Evidence for Potentiation of M-Type Potassium Current by Flavonoid Corylin (3-(2,2-dimethylchromen-6-yl)-7-hydroxychromen-4-one)

Corylin (3-(2,2-dimethylchromen-6-yl)-7-hydroxychromen-4-one), a bioactive flavonoid, has been reported to exercise anti-inflammatory, anti-neoplastic, and antioxidant effects, and may also possess lifespan-extending properties. However, any modifications of transmembrane ionic currents produced by corylin remain largely unknown. In pituitary GH3 somatolactotrophs, we found that the presence of corylin concentration-dependently augmented the magnitude of M-type K+ current (IK(M)) with effective EC50 of 3.8 μM; concurrently, a shortening in activation time constant of the current was observed in its presence. Further addition of linopirdine (10 μM), an inhibitor of IK(M), but still in the presence of 10 μM corylin, almost fully suppressed IK(M) amplitude. Application of this compound induced a leftward shift in the steady-state activation curve of IK(M). The amplitude of IK(M) elicited during pulse train stimulation was enhanced in its presence.
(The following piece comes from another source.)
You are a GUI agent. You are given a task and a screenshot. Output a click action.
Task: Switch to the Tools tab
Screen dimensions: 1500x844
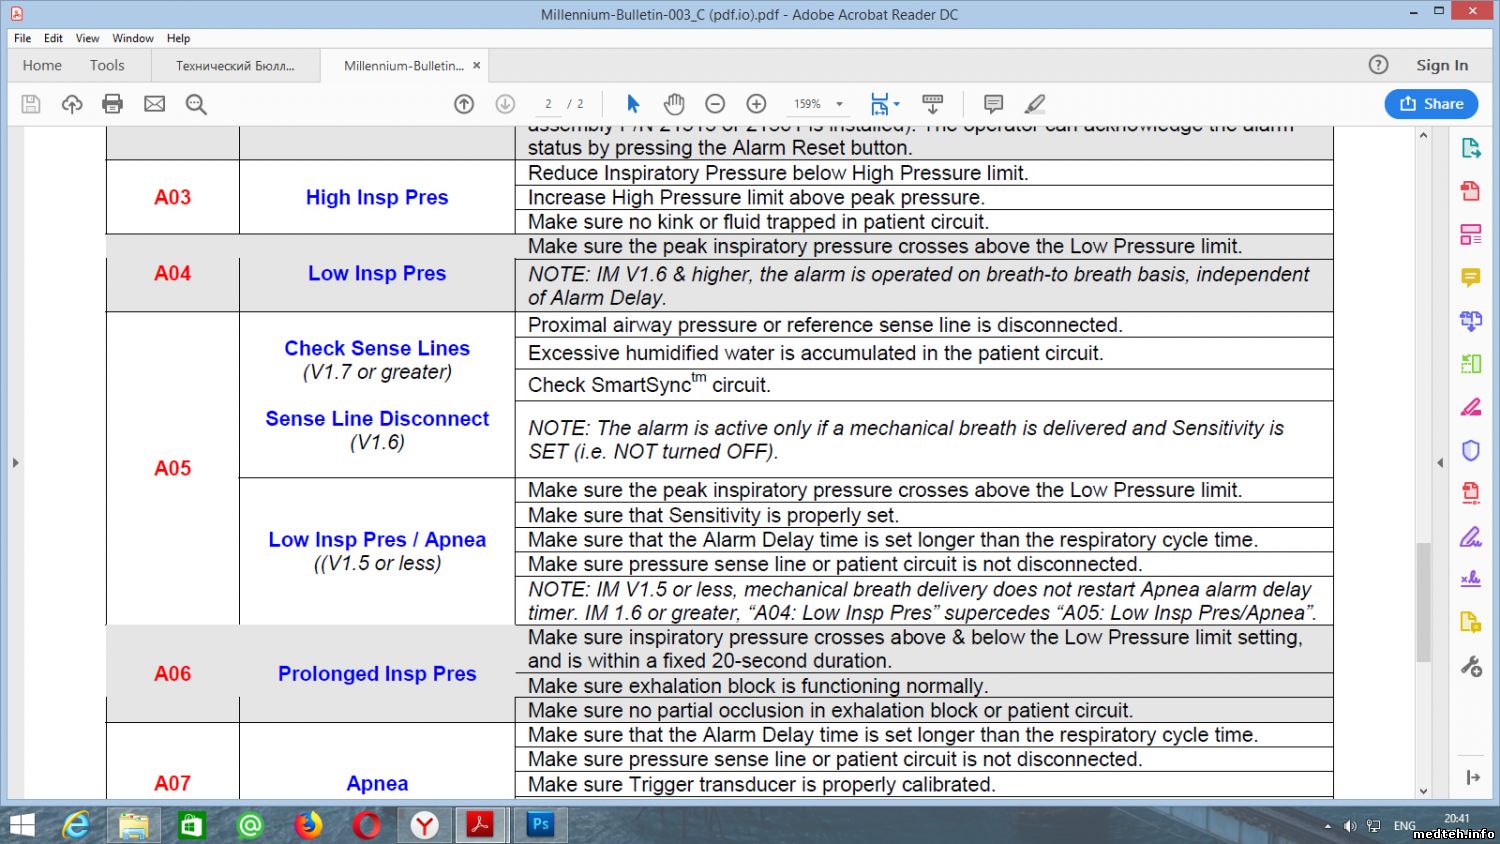point(107,65)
The exposure to corylin could augment hysteretic strength of IK(M) evoked by the long-lasting triangular ramp pulse; and corylin-enhanced strength was attenuated by further addition of linopirdine. Corylin-stimulated IK(M) failed to be altered by subsequent addition of either carvedilol or iberiotoxin, but it was attenuated by dapagliflozin. The depolarization-activated IK(M) was not affected by the presence of 17β-estradiol alone. Under cell-attached current recordings, the corylin application to bath increased the activity of M-type K+ (KM) channels with minimal change in single-channel amplitude; however, the mean open time of the channel became lengthened in its presence. Corylin-stimulated KM-channel activity was reversed by subsequent addition of either linopirdine or dapagliflozin. The erg-mediated current in GH3 cells was slightly inhibited by exposure to corylin. The docking analysis showed the ability of corylin to bind to certain residues in KCNQ2 or KCNH2 by using hydrogen bond and hydrophobic contact. Collectively, the present findings provide evidence that corylin modulates ionic currents, with KM (or KCNQ/KV7) channels serving as a key target underlying its in-vivo actions, as well as those of structurally related flavonoids. The ability of corylin or similar compounds to regulate ionic currents may contribute to their effects on the functional activities of neuronal, neuroendocrine or endocrine cells.